• Requirement:
Every line below is to be quoted exactly, with nothing added or dropped.

• Stored items:
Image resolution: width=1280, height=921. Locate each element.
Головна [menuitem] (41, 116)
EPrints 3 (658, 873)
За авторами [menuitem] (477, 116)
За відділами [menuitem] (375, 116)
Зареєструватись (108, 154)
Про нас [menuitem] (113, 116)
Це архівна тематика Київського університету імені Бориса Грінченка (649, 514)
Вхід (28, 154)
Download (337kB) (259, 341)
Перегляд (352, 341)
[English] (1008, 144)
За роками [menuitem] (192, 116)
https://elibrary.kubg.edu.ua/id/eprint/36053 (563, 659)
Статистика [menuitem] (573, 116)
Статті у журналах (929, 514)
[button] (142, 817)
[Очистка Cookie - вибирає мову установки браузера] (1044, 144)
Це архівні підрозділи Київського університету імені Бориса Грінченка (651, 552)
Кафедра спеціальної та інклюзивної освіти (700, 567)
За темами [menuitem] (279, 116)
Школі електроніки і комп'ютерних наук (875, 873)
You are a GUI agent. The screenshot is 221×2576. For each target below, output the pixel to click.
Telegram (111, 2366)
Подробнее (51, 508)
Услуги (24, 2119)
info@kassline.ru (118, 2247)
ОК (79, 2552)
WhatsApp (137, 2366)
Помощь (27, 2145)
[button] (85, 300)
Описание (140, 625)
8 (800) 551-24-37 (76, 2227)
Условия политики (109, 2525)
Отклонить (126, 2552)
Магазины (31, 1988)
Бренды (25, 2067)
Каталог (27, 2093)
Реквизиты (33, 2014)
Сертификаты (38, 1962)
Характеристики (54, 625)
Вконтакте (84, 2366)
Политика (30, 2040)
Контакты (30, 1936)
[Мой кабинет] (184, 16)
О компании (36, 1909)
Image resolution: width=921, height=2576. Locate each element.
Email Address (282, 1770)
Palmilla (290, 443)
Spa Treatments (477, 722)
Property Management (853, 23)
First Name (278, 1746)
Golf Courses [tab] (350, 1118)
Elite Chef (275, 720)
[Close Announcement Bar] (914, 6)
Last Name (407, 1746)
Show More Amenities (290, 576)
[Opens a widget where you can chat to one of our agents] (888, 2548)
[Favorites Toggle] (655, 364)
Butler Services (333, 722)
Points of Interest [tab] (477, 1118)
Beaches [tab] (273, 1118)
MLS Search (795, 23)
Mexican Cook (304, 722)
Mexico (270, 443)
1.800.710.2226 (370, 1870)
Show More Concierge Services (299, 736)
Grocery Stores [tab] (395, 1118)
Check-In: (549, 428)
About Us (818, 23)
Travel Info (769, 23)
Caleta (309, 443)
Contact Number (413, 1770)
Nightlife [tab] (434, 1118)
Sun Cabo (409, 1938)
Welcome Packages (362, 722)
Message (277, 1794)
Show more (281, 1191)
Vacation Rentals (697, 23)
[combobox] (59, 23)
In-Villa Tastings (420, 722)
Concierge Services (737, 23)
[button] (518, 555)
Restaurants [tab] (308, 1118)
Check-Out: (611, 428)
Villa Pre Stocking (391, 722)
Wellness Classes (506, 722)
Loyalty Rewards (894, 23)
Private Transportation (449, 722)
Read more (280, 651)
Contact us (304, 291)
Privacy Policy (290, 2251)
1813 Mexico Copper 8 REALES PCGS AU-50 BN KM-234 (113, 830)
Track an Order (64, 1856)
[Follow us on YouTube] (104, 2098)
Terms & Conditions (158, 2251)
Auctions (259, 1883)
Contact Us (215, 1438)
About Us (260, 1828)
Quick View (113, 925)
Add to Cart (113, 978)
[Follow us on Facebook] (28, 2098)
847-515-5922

• Solution:
Image resolution: width=1280, height=921. Locate each element.
Головна [menuitem] (41, 116)
EPrints 3 (658, 873)
За авторами [menuitem] (477, 116)
За відділами [menuitem] (375, 116)
Зареєструватись (108, 154)
Про нас [menuitem] (113, 116)
Це архівна тематика Київського університету імені Бориса Грінченка (649, 514)
Вхід (28, 154)
Download (337kB) (259, 341)
Перегляд (352, 341)
[English] (1008, 144)
За роками [menuitem] (192, 116)
https://elibrary.kubg.edu.ua/id/eprint/36053 (563, 659)
Статистика [menuitem] (573, 116)
Статті у журналах (929, 514)
[button] (142, 817)
[Очистка Cookie - вибирає мову установки браузера] (1044, 144)
Це архівні підрозділи Київського університету імені Бориса Грінченка (651, 552)
Кафедра спеціальної та інклюзивної освіти (700, 567)
За темами [menuitem] (279, 116)
Школі електроніки і комп'ютерних наук (875, 873)
You are a GUI agent. The screenshot is 221×2576. For each target below, output the pixel to click.
Telegram (111, 2366)
Подробнее (51, 508)
Услуги (24, 2119)
info@kassline.ru (118, 2247)
ОК (79, 2552)
WhatsApp (137, 2366)
Помощь (27, 2145)
[button] (85, 300)
Описание (140, 625)
8 (800) 551-24-37 (76, 2227)
Условия политики (109, 2525)
Отклонить (126, 2552)
Магазины (31, 1988)
Бренды (25, 2067)
Каталог (27, 2093)
Реквизиты (33, 2014)
Сертификаты (38, 1962)
Характеристики (54, 625)
Вконтакте (84, 2366)
Политика (30, 2040)
Контакты (30, 1936)
[Мой кабинет] (184, 16)
О компании (36, 1909)
Image resolution: width=921, height=2576. Locate each element.
Email Address (282, 1770)
Palmilla (290, 443)
Spa Treatments (477, 722)
Property Management (853, 23)
First Name (278, 1746)
Golf Courses [tab] (350, 1118)
Elite Chef (275, 720)
[Close Announcement Bar] (914, 6)
Last Name (407, 1746)
Show More Amenities (290, 576)
[Opens a widget where you can chat to one of our agents] (888, 2548)
[Favorites Toggle] (655, 364)
Butler Services (333, 722)
Points of Interest [tab] (477, 1118)
Beaches [tab] (273, 1118)
MLS Search (795, 23)
Mexican Cook (304, 722)
Mexico (270, 443)
1.800.710.2226 (370, 1870)
Show More Concierge Services (299, 736)
Grocery Stores [tab] (395, 1118)
Check-In: (549, 428)
About Us (818, 23)
Travel Info (769, 23)
Caleta (309, 443)
Contact Number (413, 1770)
Nightlife [tab] (434, 1118)
Sun Cabo (409, 1938)
Welcome Packages (362, 722)
Message (277, 1794)
Show more (281, 1191)
Vacation Rentals (697, 23)
[combobox] (59, 23)
In-Villa Tastings (420, 722)
Concierge Services (737, 23)
[button] (518, 555)
Restaurants [tab] (308, 1118)
Check-Out: (611, 428)
Villa Pre Stocking (391, 722)
Wellness Classes (506, 722)
Loyalty Rewards (894, 23)
Private Transportation (449, 722)
Read more (280, 651)
Contact us (304, 291)
Privacy Policy (290, 2251)
1813 Mexico Copper 8 REALES PCGS AU-50 BN KM-234 (113, 830)
Track an Order (64, 1856)
[Follow us on YouTube] (104, 2098)
Terms & Conditions (158, 2251)
Auctions (259, 1883)
Contact Us (215, 1438)
About Us (260, 1828)
Quick View (113, 925)
Add to Cart (113, 978)
[Follow us on Facebook] (28, 2098)
847-515-5922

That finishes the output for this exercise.